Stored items
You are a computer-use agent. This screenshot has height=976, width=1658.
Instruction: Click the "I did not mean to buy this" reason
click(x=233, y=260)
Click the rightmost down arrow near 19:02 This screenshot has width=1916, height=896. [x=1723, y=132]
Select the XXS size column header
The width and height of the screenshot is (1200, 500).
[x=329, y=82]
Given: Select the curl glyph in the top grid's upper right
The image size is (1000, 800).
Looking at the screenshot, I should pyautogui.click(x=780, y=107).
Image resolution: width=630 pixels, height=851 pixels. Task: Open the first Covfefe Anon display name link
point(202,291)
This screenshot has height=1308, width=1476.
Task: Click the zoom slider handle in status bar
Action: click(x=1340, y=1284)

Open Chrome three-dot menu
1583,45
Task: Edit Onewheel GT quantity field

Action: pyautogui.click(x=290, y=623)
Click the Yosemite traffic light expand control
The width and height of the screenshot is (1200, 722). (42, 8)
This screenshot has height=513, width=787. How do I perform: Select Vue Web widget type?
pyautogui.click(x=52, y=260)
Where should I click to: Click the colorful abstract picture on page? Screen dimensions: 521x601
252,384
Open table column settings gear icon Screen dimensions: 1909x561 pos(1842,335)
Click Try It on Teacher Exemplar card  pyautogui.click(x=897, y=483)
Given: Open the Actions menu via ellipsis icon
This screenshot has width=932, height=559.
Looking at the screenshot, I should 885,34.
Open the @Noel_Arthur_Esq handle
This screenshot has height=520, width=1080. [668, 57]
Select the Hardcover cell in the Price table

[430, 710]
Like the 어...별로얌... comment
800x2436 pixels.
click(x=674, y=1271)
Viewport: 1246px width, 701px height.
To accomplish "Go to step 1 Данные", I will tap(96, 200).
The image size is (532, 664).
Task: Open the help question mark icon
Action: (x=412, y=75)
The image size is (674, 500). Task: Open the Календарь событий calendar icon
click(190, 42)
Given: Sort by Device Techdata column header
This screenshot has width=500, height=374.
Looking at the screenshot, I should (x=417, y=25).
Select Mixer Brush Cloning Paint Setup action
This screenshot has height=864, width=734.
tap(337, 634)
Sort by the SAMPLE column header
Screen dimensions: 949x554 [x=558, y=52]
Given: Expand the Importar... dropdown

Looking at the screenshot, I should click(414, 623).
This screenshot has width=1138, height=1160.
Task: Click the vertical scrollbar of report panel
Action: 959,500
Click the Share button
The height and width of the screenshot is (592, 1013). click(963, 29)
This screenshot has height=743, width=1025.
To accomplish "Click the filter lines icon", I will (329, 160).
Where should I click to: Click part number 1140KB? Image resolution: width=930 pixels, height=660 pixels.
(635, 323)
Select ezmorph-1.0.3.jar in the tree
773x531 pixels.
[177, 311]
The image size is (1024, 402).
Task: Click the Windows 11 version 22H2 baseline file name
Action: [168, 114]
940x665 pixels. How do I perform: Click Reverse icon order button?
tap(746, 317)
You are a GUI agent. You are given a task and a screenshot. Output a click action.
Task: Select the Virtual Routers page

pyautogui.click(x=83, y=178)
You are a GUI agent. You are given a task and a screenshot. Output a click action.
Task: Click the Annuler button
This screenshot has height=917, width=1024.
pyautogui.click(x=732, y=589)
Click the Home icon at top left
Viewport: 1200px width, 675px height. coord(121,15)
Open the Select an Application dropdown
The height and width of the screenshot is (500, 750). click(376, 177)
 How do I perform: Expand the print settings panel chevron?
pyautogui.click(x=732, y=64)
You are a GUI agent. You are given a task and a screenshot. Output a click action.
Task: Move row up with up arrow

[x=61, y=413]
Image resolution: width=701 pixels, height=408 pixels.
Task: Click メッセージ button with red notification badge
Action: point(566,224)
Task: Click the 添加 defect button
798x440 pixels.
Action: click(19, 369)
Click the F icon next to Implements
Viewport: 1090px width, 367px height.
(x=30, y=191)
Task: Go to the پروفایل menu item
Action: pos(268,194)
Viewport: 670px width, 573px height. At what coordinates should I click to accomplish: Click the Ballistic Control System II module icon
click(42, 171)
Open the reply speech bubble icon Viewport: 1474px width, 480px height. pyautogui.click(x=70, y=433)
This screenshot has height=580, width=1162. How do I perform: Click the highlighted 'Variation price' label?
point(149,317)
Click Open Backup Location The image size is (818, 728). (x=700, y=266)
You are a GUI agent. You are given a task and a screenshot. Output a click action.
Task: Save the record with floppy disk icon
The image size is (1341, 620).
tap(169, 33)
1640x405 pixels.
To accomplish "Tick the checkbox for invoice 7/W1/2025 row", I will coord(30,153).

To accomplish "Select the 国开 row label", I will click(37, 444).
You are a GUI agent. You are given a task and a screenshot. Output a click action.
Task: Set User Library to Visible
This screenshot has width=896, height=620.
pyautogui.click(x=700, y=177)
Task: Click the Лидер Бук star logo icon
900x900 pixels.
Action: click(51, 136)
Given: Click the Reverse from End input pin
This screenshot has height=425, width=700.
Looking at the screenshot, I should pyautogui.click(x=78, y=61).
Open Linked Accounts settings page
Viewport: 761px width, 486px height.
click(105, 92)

→ Problem description: Each record must appear again, word for word.

→ Result:
You are a computer-use agent. This screenshot has height=976, width=1658.
Instruction: Click the "I did not mean to buy this" reason
click(x=233, y=260)
Click the rightmost down arrow near 19:02 This screenshot has width=1916, height=896. [x=1723, y=132]
Select the XXS size column header
The width and height of the screenshot is (1200, 500).
[x=329, y=82]
Given: Select the curl glyph in the top grid's upper right
The image size is (1000, 800).
Looking at the screenshot, I should pyautogui.click(x=780, y=107).
Image resolution: width=630 pixels, height=851 pixels. Task: Open the first Covfefe Anon display name link
point(202,291)
This screenshot has height=1308, width=1476.
Task: Click the zoom slider handle in status bar
Action: click(x=1340, y=1284)

Open Chrome three-dot menu
1583,45
Task: Edit Onewheel GT quantity field

Action: pyautogui.click(x=290, y=623)
Click the Yosemite traffic light expand control
The width and height of the screenshot is (1200, 722). (42, 8)
This screenshot has height=513, width=787. How do I perform: Select Vue Web widget type?
pyautogui.click(x=52, y=260)
Where should I click to: Click the colorful abstract picture on page? Screen dimensions: 521x601
252,384
Open table column settings gear icon Screen dimensions: 1909x561 pos(1842,335)
Click Try It on Teacher Exemplar card  pyautogui.click(x=897, y=483)
Given: Open the Actions menu via ellipsis icon
This screenshot has width=932, height=559.
Looking at the screenshot, I should 885,34.
Open the @Noel_Arthur_Esq handle
This screenshot has height=520, width=1080. [668, 57]
Select the Hardcover cell in the Price table

[430, 710]
Like the 어...별로얌... comment
800x2436 pixels.
click(x=674, y=1271)
Viewport: 1246px width, 701px height.
To accomplish "Go to step 1 Данные", I will tap(96, 200).
The image size is (532, 664).
Task: Open the help question mark icon
Action: (x=412, y=75)
The image size is (674, 500). Task: Open the Календарь событий calendar icon
click(190, 42)
Given: Sort by Device Techdata column header
This screenshot has width=500, height=374.
Looking at the screenshot, I should (x=417, y=25).
Select Mixer Brush Cloning Paint Setup action
This screenshot has height=864, width=734.
tap(337, 634)
Sort by the SAMPLE column header
Screen dimensions: 949x554 [x=558, y=52]
Given: Expand the Importar... dropdown

Looking at the screenshot, I should click(414, 623).
This screenshot has width=1138, height=1160.
Task: Click the vertical scrollbar of report panel
Action: 959,500
Click the Share button
The height and width of the screenshot is (592, 1013). click(963, 29)
This screenshot has height=743, width=1025.
To accomplish "Click the filter lines icon", I will (329, 160).
Where should I click to: Click part number 1140KB? Image resolution: width=930 pixels, height=660 pixels.
(635, 323)
Select ezmorph-1.0.3.jar in the tree
773x531 pixels.
[177, 311]
The image size is (1024, 402).
Task: Click the Windows 11 version 22H2 baseline file name
Action: [168, 114]
940x665 pixels. How do I perform: Click Reverse icon order button?
tap(746, 317)
You are a GUI agent. You are given a task and a screenshot. Output a click action.
Task: Select the Virtual Routers page

pyautogui.click(x=83, y=178)
You are a GUI agent. You are given a task and a screenshot. Output a click action.
Task: Click the Annuler button
This screenshot has height=917, width=1024.
pyautogui.click(x=732, y=589)
Click the Home icon at top left
Viewport: 1200px width, 675px height. coord(121,15)
Open the Select an Application dropdown
The height and width of the screenshot is (500, 750). click(376, 177)
 How do I perform: Expand the print settings panel chevron?
pyautogui.click(x=732, y=64)
You are a GUI agent. You are given a task and a screenshot. Output a click action.
Task: Move row up with up arrow

[x=61, y=413]
Image resolution: width=701 pixels, height=408 pixels.
Task: Click メッセージ button with red notification badge
Action: point(566,224)
Task: Click the 添加 defect button
798x440 pixels.
Action: click(19, 369)
Click the F icon next to Implements
Viewport: 1090px width, 367px height.
(x=30, y=191)
Task: Go to the پروفایل menu item
Action: pos(268,194)
Viewport: 670px width, 573px height. At what coordinates should I click to accomplish: Click the Ballistic Control System II module icon
click(42, 171)
Open the reply speech bubble icon Viewport: 1474px width, 480px height. pyautogui.click(x=70, y=433)
This screenshot has height=580, width=1162. How do I perform: Click the highlighted 'Variation price' label?
point(149,317)
Click Open Backup Location The image size is (818, 728). (x=700, y=266)
You are a GUI agent. You are given a task and a screenshot. Output a click action.
Task: Save the record with floppy disk icon
The image size is (1341, 620).
tap(169, 33)
1640x405 pixels.
To accomplish "Tick the checkbox for invoice 7/W1/2025 row", I will coord(30,153).

To accomplish "Select the 国开 row label", I will click(37, 444).
You are a GUI agent. You are given a task and a screenshot. Output a click action.
Task: Set User Library to Visible
This screenshot has width=896, height=620.
pyautogui.click(x=700, y=177)
Task: Click the Лидер Бук star logo icon
900x900 pixels.
Action: click(51, 136)
Given: Click the Reverse from End input pin
This screenshot has height=425, width=700.
Looking at the screenshot, I should pyautogui.click(x=78, y=61).
Open Linked Accounts settings page
Viewport: 761px width, 486px height.
click(105, 92)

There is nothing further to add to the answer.